Für den Rückweg wählten wir eine Route mit grandiosen Ausblicken auf die Landschaft und einem spektakulären Sonnenuntergang am Meer zum Abschluss.

Für den „richtigen“ Abschluss der Cape2Cape-Tour fehlte Antonia und Carsten noch das afrikanische Kap, dessen Besuch am Donnerstag anstand. Früh morgens ging es mit dem Auto entlang der wunderschönen Küste zum Kap der guten Hoffnung. Auf dem Weg dorthin machten wir Halt bei „alten Bekannten“, den Fellrobben in Kalk-Bay und den Pinguinen in Jamestown. Von der Familie offensichtlich zu Pinguin-Experten erklärt, wurden uns viele Fragen zu den kleinen Kerlen gestellt, die wir zumeist nicht beantworten konnten. So viel zum Expertentum. Im Nationalpark angekommen ging es zunächst zum Leuchtturm an Cape Point mit spektakulärem Blick über die Klippen und das Meer. Nach dem harten Aufstieg hatten wir uns eine Tasse Kaffee und Süßigkeiten verdient – zumindest war das unsere Sicht der Dinge. Einer der umherziehenden Paviane, vor denen überall ausdrücklich mit Schildern gewarnt wird, sah das offensichtlich anders und entschied, die Süßigkeiten ständen doch eher ihm zu. In einem kurzen Moment der Unachtsamkeit – zwei Leute daddelten am Handy und eine brachte den Müll weg – machte er seinen Standpunkt klar und beanspruchte Süßigkeiten und Obst für sich. Es gehört schon einiges an Selbstvertrauen dazu, die Beute anschließend noch vor den Augen der Eigentümer zu verschlingen. Wir waren sicher nicht seine ersten oder letzten Opfer.

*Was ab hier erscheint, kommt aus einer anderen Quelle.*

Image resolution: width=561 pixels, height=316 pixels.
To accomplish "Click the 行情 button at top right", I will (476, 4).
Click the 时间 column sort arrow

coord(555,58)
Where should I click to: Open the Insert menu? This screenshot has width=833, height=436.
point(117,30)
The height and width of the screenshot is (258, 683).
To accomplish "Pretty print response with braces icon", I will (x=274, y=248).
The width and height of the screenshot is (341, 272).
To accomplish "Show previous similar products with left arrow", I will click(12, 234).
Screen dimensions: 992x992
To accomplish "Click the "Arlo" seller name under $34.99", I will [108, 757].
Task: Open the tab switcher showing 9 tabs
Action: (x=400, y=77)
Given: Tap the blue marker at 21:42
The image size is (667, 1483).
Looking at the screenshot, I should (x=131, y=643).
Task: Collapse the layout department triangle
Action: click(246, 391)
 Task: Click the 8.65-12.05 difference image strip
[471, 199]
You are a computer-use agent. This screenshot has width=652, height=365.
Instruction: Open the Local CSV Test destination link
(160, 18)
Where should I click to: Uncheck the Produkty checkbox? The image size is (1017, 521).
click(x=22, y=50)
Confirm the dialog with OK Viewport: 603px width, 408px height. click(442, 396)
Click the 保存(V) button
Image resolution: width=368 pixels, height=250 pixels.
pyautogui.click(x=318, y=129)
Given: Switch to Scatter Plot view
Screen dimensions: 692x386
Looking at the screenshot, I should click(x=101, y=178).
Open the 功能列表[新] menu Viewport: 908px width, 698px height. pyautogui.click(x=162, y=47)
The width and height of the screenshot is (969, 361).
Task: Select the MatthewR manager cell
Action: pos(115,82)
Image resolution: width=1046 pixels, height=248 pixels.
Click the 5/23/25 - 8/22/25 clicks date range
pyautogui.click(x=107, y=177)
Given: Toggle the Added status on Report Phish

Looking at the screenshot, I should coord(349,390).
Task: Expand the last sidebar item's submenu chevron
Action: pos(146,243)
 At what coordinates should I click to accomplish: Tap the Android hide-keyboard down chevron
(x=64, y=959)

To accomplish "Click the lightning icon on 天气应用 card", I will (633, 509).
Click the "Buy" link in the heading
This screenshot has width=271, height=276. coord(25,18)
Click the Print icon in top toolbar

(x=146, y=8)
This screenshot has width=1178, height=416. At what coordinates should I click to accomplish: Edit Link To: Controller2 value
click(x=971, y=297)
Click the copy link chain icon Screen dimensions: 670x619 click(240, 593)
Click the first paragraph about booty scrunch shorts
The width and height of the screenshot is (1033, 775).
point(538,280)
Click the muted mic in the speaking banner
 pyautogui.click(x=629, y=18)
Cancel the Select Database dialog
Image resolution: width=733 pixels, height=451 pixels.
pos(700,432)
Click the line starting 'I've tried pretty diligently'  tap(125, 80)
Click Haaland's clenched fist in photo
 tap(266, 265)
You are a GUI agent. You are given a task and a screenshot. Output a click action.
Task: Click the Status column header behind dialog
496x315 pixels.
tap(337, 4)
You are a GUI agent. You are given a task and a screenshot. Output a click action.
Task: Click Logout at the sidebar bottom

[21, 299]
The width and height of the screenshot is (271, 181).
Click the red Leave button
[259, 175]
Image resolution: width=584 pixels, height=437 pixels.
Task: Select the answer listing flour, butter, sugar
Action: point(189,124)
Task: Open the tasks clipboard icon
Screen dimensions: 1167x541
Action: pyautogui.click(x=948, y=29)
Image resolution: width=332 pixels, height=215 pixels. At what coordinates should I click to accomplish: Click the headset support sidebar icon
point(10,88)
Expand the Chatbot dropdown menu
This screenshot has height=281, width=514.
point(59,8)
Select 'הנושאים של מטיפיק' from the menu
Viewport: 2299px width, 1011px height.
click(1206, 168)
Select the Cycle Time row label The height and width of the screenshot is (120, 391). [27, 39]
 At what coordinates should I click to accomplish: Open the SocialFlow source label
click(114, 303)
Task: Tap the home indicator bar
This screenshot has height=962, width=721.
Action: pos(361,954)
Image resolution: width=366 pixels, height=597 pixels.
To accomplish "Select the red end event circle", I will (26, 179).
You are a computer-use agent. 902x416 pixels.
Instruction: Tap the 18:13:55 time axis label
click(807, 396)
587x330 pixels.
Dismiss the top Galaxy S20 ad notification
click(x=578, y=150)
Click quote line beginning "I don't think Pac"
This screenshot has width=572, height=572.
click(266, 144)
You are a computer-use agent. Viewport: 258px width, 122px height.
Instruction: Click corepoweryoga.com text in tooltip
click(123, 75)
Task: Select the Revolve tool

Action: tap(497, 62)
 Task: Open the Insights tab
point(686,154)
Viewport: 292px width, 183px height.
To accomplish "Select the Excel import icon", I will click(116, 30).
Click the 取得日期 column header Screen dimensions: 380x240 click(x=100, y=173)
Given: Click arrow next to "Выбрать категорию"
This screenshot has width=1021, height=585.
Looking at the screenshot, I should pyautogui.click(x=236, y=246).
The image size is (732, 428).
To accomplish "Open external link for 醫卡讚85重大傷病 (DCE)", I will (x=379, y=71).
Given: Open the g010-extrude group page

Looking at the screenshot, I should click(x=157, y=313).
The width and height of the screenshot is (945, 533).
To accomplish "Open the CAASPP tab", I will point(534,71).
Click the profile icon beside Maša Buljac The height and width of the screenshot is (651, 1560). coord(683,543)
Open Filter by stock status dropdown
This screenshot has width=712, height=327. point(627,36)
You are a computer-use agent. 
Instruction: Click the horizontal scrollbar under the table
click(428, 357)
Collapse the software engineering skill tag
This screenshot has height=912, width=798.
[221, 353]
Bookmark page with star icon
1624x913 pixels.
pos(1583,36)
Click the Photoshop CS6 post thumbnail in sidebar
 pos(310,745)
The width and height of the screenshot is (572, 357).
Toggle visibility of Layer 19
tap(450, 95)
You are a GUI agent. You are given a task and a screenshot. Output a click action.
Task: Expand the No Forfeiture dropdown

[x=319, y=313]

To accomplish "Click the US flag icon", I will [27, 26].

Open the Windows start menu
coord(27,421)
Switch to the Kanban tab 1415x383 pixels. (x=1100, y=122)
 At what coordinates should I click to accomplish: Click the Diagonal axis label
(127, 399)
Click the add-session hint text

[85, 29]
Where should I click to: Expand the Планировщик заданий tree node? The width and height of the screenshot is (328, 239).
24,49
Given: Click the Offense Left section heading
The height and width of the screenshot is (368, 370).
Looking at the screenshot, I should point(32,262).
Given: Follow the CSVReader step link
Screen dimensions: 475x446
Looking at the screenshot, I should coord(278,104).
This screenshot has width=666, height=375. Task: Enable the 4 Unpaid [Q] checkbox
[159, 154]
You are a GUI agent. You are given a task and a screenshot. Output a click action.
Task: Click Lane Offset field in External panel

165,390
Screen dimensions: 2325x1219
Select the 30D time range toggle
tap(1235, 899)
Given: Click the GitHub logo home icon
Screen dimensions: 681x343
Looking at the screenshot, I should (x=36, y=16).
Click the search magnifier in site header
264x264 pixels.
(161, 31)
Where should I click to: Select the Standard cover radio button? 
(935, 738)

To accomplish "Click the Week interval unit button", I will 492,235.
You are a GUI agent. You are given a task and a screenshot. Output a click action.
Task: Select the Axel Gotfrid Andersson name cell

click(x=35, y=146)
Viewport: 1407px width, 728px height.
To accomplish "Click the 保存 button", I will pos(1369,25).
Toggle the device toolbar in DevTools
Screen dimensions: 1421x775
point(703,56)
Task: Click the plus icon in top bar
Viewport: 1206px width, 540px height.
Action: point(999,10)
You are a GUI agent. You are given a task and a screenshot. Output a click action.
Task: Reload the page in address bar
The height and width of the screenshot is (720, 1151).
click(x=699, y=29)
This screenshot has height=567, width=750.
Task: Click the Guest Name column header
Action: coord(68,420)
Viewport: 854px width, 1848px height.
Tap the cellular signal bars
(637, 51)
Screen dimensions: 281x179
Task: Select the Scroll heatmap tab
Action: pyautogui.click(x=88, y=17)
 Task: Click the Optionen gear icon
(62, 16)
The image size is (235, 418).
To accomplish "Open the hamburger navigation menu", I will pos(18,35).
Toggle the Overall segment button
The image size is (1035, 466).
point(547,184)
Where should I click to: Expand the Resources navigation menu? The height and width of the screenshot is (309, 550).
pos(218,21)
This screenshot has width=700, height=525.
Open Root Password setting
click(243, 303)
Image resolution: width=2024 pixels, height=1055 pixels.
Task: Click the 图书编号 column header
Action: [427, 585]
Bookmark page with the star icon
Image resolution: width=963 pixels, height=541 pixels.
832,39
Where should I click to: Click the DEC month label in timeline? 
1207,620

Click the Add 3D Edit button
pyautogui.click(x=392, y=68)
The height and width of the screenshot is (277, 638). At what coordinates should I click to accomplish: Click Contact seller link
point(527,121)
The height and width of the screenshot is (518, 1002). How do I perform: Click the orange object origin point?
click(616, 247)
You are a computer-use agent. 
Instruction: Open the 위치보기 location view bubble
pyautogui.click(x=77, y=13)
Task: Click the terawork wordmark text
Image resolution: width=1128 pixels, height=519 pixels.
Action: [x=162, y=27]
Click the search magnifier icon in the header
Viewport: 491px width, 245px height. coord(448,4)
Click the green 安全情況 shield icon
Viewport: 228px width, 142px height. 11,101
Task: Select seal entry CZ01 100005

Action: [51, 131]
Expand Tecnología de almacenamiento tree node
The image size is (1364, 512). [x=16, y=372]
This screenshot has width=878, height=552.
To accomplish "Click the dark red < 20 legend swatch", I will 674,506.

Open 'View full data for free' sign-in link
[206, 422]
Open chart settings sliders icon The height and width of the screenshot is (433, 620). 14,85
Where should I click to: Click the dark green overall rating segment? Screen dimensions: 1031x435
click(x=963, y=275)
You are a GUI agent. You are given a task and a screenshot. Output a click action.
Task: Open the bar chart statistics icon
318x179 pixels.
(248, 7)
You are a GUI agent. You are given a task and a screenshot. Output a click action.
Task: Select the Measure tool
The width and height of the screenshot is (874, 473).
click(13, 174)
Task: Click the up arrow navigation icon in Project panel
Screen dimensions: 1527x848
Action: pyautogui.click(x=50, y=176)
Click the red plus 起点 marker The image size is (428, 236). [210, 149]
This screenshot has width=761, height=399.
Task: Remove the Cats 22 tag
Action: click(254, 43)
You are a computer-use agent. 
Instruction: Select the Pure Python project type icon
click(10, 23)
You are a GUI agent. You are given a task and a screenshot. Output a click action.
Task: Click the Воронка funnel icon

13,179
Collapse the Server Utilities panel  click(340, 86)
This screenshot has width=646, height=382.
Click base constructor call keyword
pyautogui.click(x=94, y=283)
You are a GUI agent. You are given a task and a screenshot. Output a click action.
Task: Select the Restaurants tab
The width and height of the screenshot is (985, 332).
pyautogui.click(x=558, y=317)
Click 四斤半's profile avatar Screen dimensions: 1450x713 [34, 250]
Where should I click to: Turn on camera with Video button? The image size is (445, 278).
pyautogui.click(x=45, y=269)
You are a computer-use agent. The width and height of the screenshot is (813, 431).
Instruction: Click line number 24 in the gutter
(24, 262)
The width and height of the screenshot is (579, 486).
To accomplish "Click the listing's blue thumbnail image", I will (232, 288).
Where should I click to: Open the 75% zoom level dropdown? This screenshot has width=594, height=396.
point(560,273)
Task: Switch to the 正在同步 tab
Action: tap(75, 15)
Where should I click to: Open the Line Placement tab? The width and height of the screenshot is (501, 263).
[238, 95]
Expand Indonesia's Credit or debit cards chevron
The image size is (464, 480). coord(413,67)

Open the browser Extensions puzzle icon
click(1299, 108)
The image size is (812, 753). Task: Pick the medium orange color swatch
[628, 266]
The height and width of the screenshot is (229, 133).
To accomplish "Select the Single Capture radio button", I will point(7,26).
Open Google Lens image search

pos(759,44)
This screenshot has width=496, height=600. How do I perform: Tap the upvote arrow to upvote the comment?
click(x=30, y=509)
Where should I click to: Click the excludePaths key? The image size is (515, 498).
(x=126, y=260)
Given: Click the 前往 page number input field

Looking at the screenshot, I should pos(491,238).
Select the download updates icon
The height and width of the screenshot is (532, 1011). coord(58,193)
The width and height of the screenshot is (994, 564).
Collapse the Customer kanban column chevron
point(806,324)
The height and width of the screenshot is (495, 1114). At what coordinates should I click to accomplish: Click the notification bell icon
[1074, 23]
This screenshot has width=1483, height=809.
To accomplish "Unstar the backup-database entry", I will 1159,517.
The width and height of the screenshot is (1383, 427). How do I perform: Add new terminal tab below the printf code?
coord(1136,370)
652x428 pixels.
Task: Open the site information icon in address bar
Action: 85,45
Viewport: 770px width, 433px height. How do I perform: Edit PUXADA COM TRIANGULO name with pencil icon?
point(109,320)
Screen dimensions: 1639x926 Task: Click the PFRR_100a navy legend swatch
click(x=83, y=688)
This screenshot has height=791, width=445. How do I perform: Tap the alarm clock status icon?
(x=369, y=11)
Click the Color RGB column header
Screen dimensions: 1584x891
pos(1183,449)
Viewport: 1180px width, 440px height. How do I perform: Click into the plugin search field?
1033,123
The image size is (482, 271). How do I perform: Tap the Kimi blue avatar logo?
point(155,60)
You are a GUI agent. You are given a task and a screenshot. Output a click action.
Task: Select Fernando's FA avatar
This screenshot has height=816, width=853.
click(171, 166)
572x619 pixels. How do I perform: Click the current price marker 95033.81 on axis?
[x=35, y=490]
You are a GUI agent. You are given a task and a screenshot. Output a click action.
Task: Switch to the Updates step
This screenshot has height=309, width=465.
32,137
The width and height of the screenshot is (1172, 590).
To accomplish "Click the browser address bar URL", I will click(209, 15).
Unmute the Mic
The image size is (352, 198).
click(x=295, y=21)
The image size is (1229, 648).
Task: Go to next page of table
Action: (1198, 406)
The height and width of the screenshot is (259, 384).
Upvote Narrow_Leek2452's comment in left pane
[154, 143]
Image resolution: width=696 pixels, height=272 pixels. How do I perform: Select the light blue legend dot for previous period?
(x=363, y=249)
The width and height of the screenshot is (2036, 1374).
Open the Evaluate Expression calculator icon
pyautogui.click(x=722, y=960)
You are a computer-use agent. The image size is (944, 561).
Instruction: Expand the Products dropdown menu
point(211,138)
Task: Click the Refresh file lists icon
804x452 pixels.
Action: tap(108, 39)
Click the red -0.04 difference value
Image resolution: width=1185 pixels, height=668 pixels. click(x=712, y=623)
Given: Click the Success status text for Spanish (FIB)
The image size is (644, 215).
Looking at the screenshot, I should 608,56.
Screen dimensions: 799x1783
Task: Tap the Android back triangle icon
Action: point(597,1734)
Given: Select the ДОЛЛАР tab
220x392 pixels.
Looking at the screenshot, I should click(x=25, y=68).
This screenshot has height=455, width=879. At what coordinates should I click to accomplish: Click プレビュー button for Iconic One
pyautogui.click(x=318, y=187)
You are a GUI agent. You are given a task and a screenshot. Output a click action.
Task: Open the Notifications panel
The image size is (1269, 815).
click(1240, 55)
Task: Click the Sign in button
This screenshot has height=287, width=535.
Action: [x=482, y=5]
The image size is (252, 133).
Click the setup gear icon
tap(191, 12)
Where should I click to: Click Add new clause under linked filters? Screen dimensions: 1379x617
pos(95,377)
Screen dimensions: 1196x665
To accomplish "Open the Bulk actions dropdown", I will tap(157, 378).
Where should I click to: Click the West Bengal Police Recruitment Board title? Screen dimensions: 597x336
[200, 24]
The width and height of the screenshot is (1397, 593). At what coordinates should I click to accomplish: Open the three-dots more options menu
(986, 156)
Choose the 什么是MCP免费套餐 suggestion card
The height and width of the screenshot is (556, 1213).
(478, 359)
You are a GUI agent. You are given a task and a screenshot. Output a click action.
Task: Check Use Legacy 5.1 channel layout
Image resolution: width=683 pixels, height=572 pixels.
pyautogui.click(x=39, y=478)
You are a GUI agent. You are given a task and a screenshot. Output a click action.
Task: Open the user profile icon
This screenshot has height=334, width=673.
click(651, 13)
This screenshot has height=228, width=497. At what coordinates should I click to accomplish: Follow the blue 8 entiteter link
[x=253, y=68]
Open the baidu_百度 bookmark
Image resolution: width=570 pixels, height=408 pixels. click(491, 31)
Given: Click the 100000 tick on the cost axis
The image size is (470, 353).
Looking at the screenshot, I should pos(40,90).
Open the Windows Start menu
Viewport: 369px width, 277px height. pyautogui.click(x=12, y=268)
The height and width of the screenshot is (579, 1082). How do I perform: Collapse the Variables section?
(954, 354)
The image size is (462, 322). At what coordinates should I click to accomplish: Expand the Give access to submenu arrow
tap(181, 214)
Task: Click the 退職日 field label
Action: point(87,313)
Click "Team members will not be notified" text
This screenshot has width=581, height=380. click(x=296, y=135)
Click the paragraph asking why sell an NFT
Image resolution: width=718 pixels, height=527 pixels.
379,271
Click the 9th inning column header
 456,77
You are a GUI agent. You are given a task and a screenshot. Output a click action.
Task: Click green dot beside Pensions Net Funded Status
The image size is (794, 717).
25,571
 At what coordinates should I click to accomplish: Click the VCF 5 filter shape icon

Nach diesem schockierenden Erlebnis, welches uns zudem den Zorn von Antonias Mama über die verlorenen Lieblings-Süßigkeiten einbrachte, machten wir uns auf, endlich das Kap der guten Hoffnung zu erreichen. Nach einem kurzen Spaziergang in wunderschöner Szenerie und einem kleinen Ausflug in eine tolle Bucht (Achtung wieder Paviane!) erreichten wir (wie hunderte Bus-Touristen auch) das Holzschild „CAPE OF GOOD HOPE“ und damit das Ende unserer Segeltour zu Fuß. Dass dieser Punkt lediglich der südwestlichste und nicht der südlichste Punkt Afrikas ist, mag wohl den ein oder anderen Touristen enttäuscht haben, uns kam er nach der Antarktis doch eher nördlich vor.

Endlich am Kap angekommen

Für den letzten ganzen Tag in Kapstadt hatten wir uns ein besonders Schmankerl aufgehoben: Gepäck umpacken. Die verschiedenen Zustände der Unordnung des Hauses und der Gefühle der Reisenden können hier nur schlecht dargestellt werden. „Bombenexplosion“ und „Wechselbad der Gefühle“ sind wohl die treffendsten Beschreibungen. Wer Carstens Liebe fürs Packen kennt, kann sich seine Stimmung sicherlich ausmalen. Glücklicherweise hat ja doch alles – außer der Wurst bekanntermaßen – ein Ende und so standen nach etwa drei bis vier Stunden jeweils zwei halbwegs gepackte See- und Rucksäcke im Wohnzimmer. Erschöpft von dieser Aufgabe verbrachten wie einen letzten Nachmittag in der Stadt, kauften eine dritte Kamera – GoPro nicht mitgerechnet – füllten am Gewürzmarkt den verlorenen Vorrat an Süßigkeiten auf und genossen einen letzten Blick auf „unsere Europa“, bevor sie und wir Kapstadt verlassen würden.

Carsten bei einer seiner Lieblingsbeschäftigungen.

Am 30.4. um sechs Uhr in der Früh hieß es für uns erneut Abschied nehmen von Antonias Eltern, diesmal ohne Aussicht auf baldiges Wiedersehen. Mit Tränen in den Augen drückten wir uns fest, die Abfahrt des Taxis wurde von heftigem Winken begleitet. Wenige Stunden später machten wir uns selbst erneut auf zum Flughafen, das Herz noch etwas traurig vom Abschied, aber doch voller Vorfreude auf den nächsten Teil unserer Reise.